§ Task details
Set down word for word everything from the row containing "The height and width of the screenshot is (403, 491)." down to the row containing "will click(x=695, y=19).", both of those rows included, and nothing else.

§ Information shown
※ ※ ※

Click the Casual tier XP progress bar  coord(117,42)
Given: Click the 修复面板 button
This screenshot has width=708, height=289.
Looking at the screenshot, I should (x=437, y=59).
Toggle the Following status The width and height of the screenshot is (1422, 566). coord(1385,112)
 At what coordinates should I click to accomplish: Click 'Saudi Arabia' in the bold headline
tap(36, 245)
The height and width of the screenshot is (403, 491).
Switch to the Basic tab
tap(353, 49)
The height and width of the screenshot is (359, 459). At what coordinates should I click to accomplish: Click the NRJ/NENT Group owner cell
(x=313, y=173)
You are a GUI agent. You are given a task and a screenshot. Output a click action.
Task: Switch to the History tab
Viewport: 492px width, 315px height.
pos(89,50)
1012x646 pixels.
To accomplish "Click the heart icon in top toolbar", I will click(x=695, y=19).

※ ※ ※

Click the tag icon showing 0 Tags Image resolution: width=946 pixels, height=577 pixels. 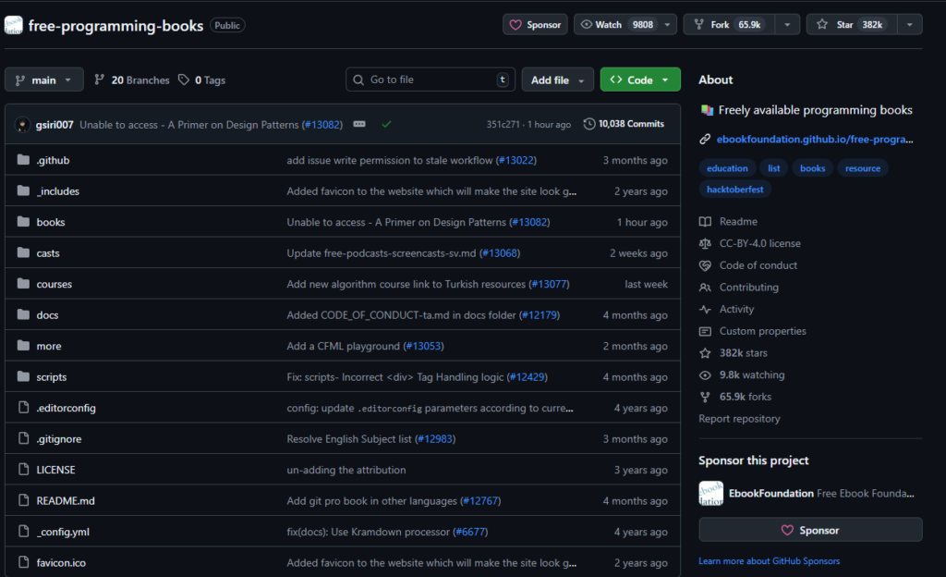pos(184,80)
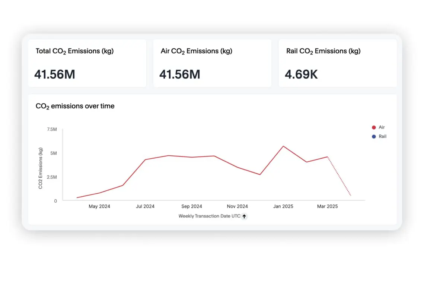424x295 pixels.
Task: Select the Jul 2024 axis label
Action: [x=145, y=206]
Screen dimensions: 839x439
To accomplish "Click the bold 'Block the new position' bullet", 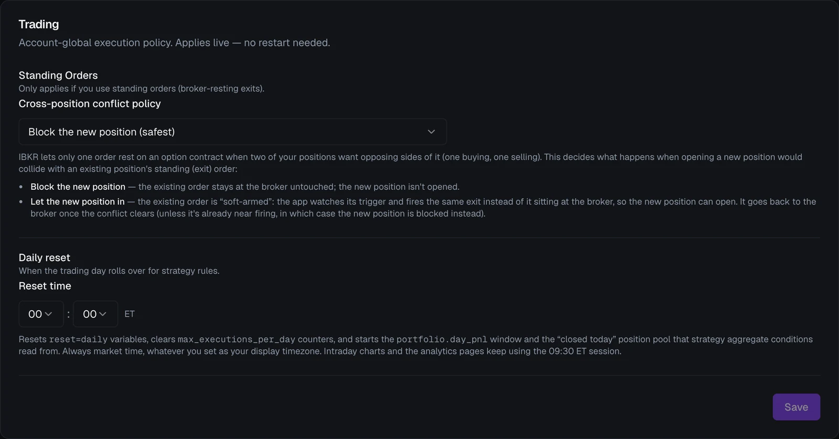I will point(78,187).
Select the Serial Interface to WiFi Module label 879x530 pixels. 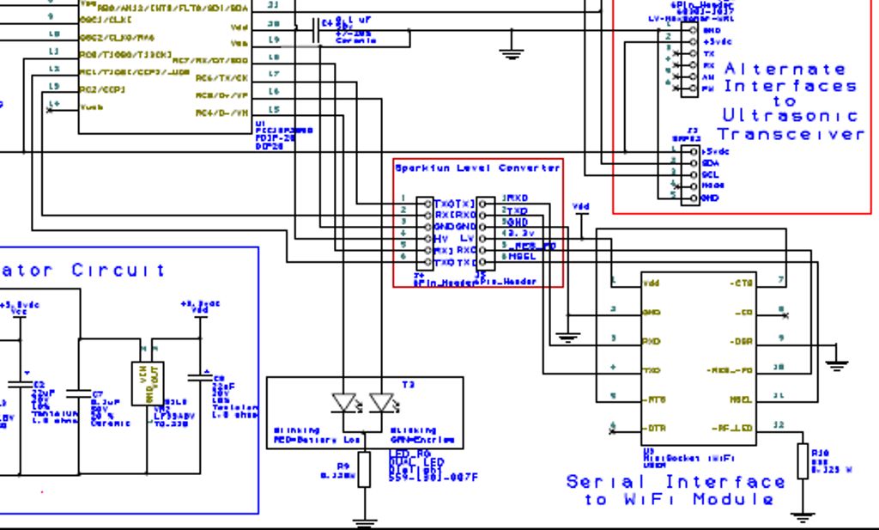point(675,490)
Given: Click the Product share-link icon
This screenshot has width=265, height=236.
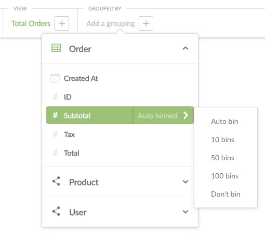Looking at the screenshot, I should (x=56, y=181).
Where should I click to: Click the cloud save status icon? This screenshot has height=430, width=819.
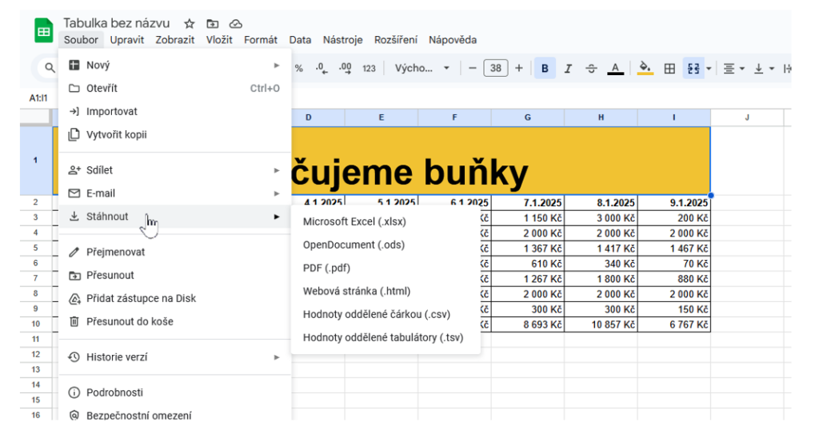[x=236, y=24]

※ ※ ※

§ Worked solution
The height and width of the screenshot is (403, 491).
Switch to the Basic tab
tap(353, 49)
The height and width of the screenshot is (359, 459). At what coordinates should I click to accomplish: Click the NRJ/NENT Group owner cell
(x=313, y=173)
You are a GUI agent. You are given a task and a screenshot. Output a click action.
Task: Switch to the History tab
Viewport: 492px width, 315px height.
pos(89,50)
1012x646 pixels.
To accomplish "Click the heart icon in top toolbar", I will click(x=695, y=19).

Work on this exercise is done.